Historical Hundred of Somerset, England

The Hundred of Wells Forum is one of the 40 historical Hundreds in the ceremonial county of Somerset, England, dating from the Anglo-Saxon era before the Norman conquest. Each hundred had a fyrd which acted as the local defence force, and a court which was responsible for the maintenance of the frankpledge system. The hundred also formed a unit for the collection of taxes. The role of the hundred court was described in the Dooms (laws) of King Edgar. The name of the hundred was normally that of its meeting-place.

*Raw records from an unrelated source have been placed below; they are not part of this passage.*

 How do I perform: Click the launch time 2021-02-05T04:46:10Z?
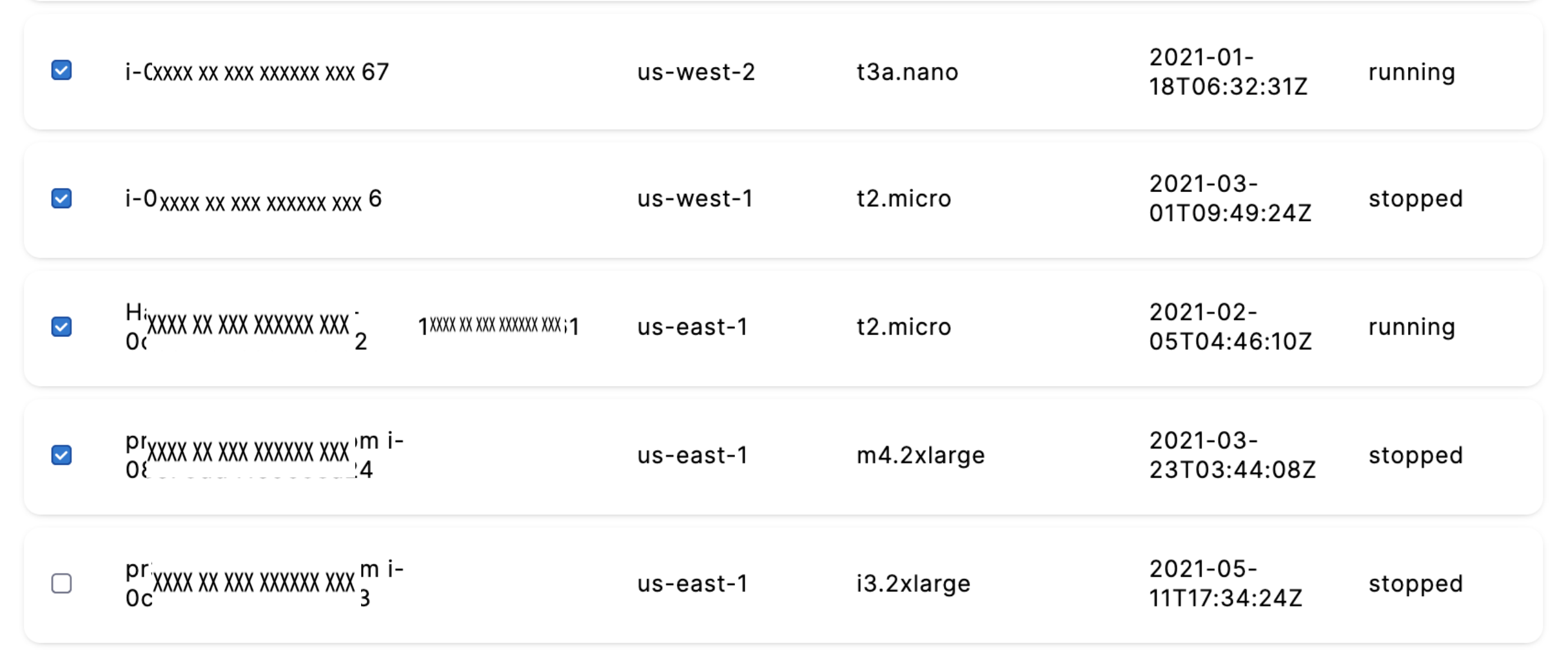[1230, 327]
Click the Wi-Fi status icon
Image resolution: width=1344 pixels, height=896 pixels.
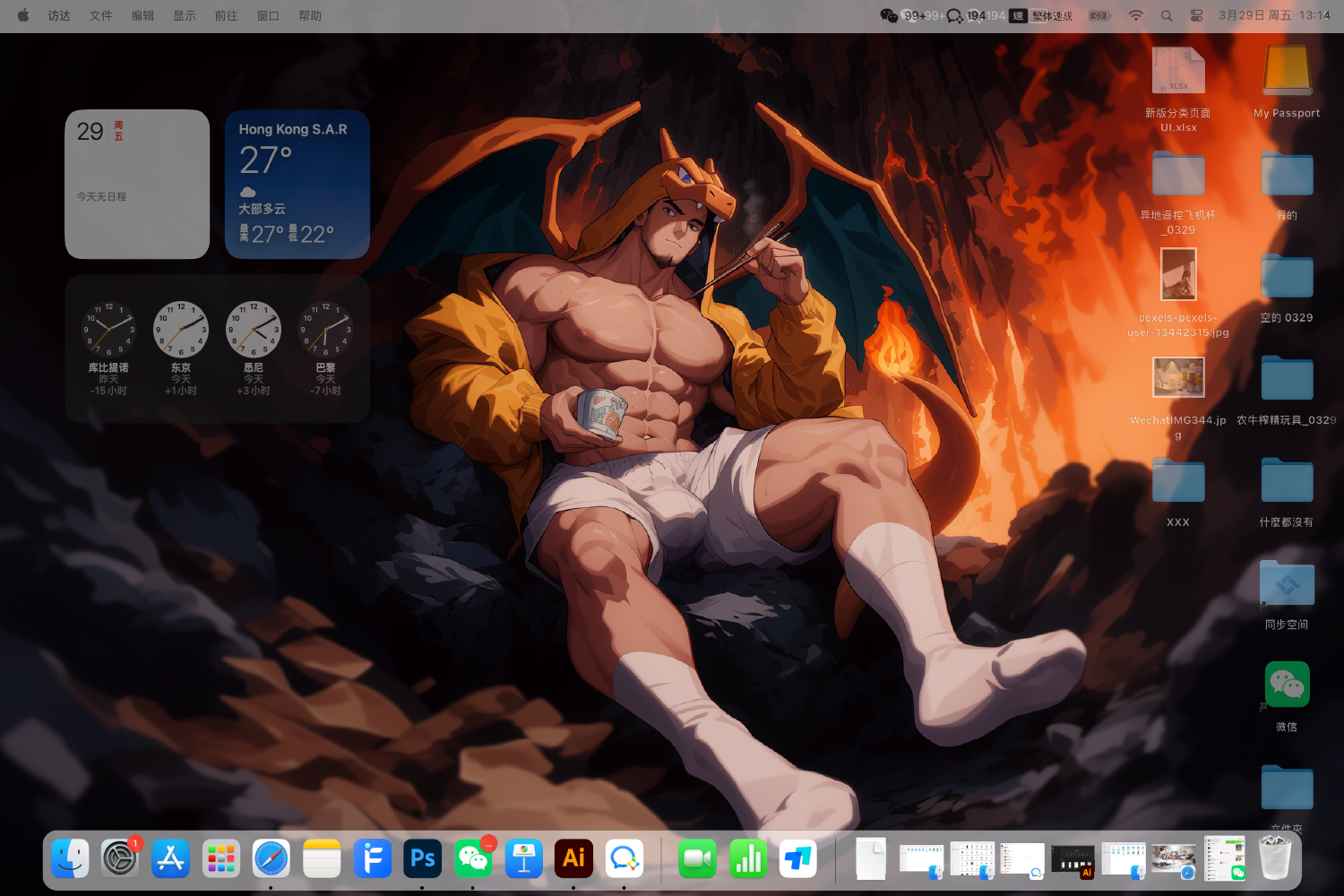click(x=1135, y=15)
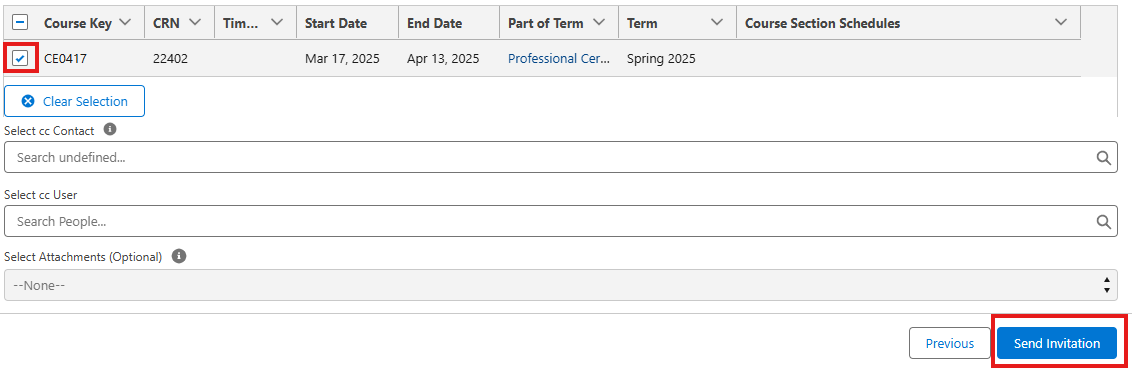Click Start Date column header
Viewport: 1132px width, 369px height.
pos(336,23)
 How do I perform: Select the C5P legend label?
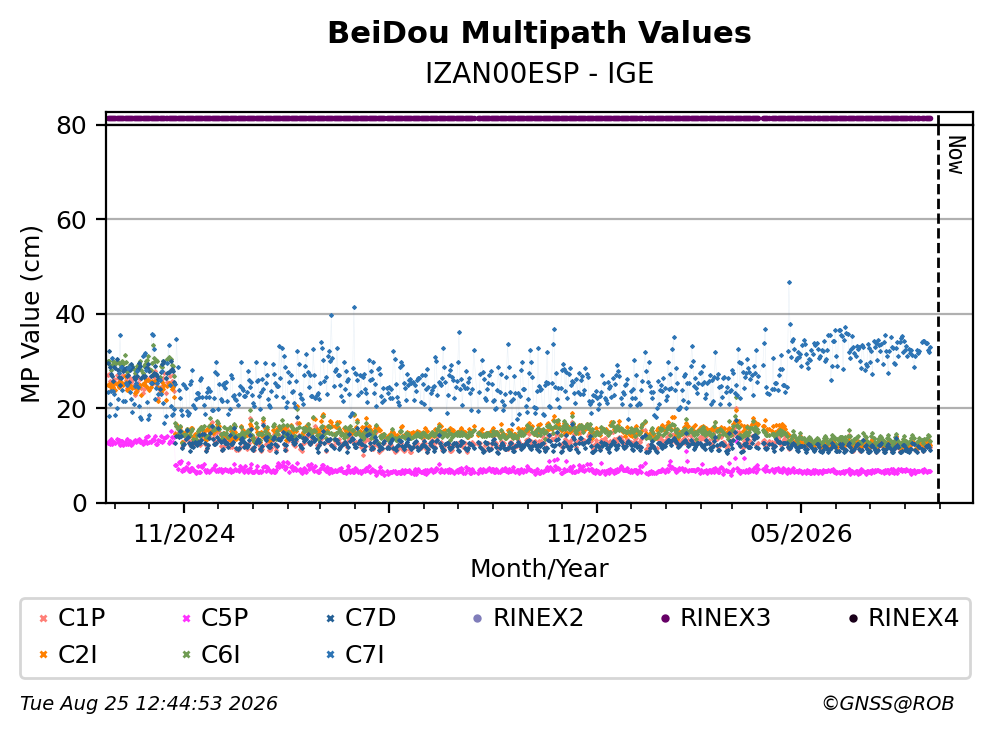(x=224, y=617)
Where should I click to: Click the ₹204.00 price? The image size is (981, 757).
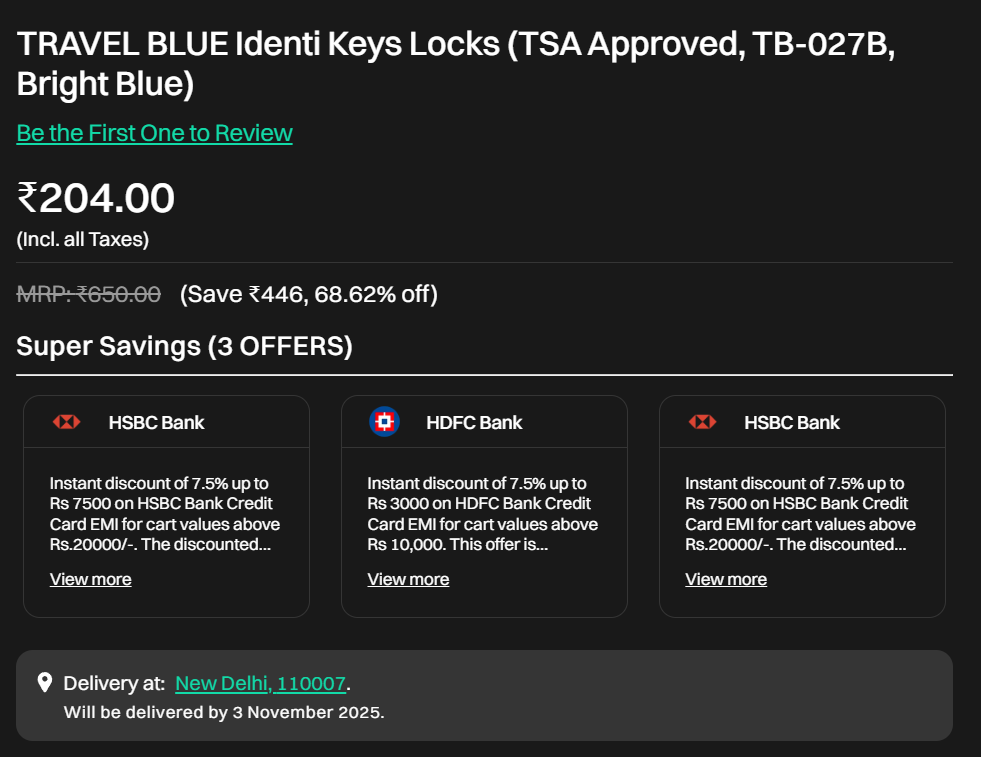96,198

The name Wells Forum was derived from the city of Wells, which lies within its limits, to which was added the word Forum, referring to Wells' market place. These were generally called Fora Venalia in Roman times, and this term added to a proper name denotes a market or borough town (e.g. Blandford Forum). The hundred of Wells Forum encompassed the ancient Forest of Mendip, which occupied the northern part; and extended to the south into the lowlands of East Sedgemoor.

Its neighbouring hundreds were Chewton to the north; Whitstone to the east; Glaston Twelve-hides to the south; and Bempstone and Winterstoke to the west. Two small rivers had their source within the hundred: the Wells and the Axe.

The hundred covered around 30,000 acre and included the parishes of Binegar, Cranmore West, Dinder, Evercreech, Litton, Priddy, Westbury and Wookey.

Although the Hundred was never formally abolished, its functions ended with the establishment of county courts in 1867 and the introduction of districts by the Local Government Act 1894.